Both Democratic and Republican lawmakers urged Veteran Affairs (VA) Secretary Eric K. Shinseki to resign Wednesday following the results of a preliminary report that confirmed systemic problems with scheduling appointments and care delays at VA medical facilities nationwide.
Democratic Senators John Walsh of Montana, an Iraq war veteran, Mark Udall of Colorado and Kay Hagan of North Carolina joined Republicans Rep. Jeff Miller of Florida, chair of the House Veterans Affairs Committee, and Sen. John McCain of Arizona in calls for the retired four-star Army general to step down, according to the Los Angeles Times.
Miller said in a statement that Shinseki "served his country honorably, but he failed to get VA's healthcare system in order… What's worse, to this day, Shinseki--in both word and deed--appears completely oblivious to the severity of the healthcare challenges facing the department."
McCain said during a news conference Wednesday that if Shinseki doesn't step down voluntarily, President Barack Obama must fire him, AZCentral reported.
Obama continues to stand behind Shinseki for now, although White House Press Secretary Jay Carney said the President found the findings "extremely troubling," the LA Times reported.
The VA's Office of Inspector General's interim report found that 1,400 veterans were on an appropriate waitlist at the Phoenix healthcare system, but an additional 1,700 veterans were waiting for a primary care appointment and weren't on a waitlist, FierceHealthcare reported yesterday. Furthermore, 226 veterans waited an average of 115 days for their first primary care appointment.

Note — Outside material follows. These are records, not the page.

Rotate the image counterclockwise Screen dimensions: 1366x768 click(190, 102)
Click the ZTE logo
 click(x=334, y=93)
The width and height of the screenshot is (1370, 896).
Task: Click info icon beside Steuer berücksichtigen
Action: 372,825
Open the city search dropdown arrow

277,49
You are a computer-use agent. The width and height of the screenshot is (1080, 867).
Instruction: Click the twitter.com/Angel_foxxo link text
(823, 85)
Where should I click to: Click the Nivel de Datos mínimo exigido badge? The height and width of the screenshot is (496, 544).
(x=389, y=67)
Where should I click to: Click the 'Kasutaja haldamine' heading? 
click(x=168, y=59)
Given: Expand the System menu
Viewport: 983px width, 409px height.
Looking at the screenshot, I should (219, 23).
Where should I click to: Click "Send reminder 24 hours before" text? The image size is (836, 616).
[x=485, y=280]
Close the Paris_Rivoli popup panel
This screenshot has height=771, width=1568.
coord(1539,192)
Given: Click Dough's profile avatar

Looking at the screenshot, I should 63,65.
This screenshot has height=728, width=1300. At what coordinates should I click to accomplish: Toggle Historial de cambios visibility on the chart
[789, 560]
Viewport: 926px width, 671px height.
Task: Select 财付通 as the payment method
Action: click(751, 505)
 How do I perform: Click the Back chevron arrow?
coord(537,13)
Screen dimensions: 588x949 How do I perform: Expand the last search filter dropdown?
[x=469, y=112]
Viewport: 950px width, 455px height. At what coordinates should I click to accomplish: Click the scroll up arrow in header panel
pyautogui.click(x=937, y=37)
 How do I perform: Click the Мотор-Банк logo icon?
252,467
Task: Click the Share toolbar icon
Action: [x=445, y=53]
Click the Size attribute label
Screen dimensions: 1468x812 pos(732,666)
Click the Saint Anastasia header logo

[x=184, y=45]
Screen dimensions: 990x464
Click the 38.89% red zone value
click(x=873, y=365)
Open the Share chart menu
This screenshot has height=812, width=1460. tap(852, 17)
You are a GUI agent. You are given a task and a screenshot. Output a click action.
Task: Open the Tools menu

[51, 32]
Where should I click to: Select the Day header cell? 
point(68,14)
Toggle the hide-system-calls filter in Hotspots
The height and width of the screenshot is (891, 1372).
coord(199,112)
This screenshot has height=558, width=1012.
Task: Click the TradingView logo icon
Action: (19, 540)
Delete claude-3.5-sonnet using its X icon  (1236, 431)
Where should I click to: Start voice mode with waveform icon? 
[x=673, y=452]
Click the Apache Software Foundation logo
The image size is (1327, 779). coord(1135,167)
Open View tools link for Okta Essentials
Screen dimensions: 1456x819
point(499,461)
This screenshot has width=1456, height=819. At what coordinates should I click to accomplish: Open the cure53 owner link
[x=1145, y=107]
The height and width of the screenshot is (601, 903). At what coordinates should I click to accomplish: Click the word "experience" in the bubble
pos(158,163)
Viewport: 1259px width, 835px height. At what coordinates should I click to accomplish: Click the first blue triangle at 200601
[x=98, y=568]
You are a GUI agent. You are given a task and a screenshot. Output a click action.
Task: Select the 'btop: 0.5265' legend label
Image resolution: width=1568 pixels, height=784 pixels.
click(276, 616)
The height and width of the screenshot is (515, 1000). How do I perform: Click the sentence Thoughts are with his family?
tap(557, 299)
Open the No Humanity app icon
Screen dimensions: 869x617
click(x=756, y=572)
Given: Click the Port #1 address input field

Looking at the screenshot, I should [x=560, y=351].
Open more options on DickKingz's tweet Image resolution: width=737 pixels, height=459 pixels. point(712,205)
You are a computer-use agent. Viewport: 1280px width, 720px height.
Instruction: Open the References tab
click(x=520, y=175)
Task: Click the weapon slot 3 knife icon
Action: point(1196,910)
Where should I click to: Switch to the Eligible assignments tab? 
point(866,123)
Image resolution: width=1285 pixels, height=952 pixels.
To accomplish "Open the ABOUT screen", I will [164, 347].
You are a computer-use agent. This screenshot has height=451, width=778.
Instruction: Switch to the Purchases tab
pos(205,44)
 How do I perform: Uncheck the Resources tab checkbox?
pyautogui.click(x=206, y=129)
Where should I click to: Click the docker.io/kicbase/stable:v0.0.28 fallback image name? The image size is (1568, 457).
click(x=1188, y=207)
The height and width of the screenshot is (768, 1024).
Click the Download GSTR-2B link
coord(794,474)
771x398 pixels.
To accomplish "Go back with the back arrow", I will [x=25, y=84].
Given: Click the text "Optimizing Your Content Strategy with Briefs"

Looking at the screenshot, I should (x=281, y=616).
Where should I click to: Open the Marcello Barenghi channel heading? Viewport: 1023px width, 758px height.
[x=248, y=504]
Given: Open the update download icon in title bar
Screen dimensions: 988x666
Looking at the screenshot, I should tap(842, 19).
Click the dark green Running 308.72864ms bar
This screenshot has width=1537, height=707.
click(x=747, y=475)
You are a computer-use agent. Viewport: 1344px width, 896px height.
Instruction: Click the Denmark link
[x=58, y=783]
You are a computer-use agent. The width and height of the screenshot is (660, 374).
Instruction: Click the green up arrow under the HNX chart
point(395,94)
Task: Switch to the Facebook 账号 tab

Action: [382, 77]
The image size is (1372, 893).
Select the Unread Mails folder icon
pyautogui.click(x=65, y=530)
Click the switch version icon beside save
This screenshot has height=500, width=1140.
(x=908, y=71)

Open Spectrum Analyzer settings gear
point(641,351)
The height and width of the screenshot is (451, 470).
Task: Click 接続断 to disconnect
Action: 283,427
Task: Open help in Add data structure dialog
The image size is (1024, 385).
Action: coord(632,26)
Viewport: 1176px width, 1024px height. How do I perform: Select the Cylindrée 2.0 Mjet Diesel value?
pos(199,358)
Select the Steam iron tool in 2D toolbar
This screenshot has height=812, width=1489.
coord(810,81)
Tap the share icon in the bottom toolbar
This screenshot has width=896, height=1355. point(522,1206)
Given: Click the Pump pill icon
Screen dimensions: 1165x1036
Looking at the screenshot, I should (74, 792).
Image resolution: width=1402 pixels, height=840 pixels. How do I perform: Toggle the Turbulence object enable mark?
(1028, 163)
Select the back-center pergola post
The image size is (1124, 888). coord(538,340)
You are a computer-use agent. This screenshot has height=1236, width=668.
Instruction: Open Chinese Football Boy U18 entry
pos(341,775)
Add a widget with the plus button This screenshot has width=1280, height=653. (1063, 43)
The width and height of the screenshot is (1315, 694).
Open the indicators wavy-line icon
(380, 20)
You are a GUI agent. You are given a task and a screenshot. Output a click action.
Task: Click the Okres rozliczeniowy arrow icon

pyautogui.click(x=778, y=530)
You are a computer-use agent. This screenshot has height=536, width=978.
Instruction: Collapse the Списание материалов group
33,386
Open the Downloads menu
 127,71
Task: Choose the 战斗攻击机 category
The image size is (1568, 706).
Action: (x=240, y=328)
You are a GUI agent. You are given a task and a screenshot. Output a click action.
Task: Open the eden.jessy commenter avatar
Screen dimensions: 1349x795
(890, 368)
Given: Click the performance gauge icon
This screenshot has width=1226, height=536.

"These veterans were and continue to be at risk of being forgotten or lost in Phoenix HCS' convoluted scheduling process," the report said. "As a result, these veterans may never obtain a requested or required clinical appointment."
By failing to place veterans on the appropriate waitlist, the Phoenix VA leaders understated the wait times for new patients, a factor for awards and salary increases, the report determined.
Since the allegations first surfaced last month that the Phoenix facility kept a secret waitlist to cover up delays in care and that as many as 40 veterans died as a result, the investigation has expanded to 42 VA facilities, according to the OIG report. The final report is expected in August.